DATASET EXTRACT:
--*--

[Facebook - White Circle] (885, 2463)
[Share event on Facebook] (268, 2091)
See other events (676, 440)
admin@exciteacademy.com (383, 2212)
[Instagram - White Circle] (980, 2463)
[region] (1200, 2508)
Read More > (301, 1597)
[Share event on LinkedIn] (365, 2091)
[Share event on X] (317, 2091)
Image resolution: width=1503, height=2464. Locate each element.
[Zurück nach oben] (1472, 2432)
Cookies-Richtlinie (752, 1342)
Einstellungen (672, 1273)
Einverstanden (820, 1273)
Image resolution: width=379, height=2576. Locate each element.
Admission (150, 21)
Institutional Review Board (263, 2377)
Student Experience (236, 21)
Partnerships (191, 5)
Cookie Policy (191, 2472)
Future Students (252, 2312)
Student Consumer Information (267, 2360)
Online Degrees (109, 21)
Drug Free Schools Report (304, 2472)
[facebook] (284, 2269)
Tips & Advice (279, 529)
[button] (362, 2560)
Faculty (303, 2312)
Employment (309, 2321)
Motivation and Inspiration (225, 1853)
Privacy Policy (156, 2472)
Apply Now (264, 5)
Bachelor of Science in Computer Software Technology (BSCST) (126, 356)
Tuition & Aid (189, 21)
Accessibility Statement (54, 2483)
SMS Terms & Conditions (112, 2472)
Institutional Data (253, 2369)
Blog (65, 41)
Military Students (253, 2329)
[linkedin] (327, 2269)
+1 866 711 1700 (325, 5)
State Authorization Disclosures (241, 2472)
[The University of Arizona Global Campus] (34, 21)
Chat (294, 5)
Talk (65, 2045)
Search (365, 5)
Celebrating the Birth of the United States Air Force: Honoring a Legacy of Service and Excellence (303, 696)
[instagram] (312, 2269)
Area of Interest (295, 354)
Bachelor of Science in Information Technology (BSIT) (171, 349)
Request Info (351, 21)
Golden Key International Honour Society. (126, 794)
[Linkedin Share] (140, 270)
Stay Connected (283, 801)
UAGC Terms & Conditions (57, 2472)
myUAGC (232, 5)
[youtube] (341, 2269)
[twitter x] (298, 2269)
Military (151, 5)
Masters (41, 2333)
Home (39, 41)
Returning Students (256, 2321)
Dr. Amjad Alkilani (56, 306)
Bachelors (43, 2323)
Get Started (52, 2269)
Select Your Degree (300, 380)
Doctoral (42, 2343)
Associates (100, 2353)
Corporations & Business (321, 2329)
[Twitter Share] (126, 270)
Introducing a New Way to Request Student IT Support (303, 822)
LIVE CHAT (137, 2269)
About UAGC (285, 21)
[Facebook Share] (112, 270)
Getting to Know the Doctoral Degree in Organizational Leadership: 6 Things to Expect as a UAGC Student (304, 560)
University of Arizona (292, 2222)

--*--

YOUR ASSIGNMENT:
Quote in full each line from the top of the records above through the line with "Einstellungen (672, 1273)"; stop after that line.

WRITTEN REPLY:
[Facebook - White Circle] (885, 2463)
[Share event on Facebook] (268, 2091)
See other events (676, 440)
admin@exciteacademy.com (383, 2212)
[Instagram - White Circle] (980, 2463)
[region] (1200, 2508)
Read More > (301, 1597)
[Share event on LinkedIn] (365, 2091)
[Share event on X] (317, 2091)
Image resolution: width=1503, height=2464. Locate each element.
[Zurück nach oben] (1472, 2432)
Cookies-Richtlinie (752, 1342)
Einstellungen (672, 1273)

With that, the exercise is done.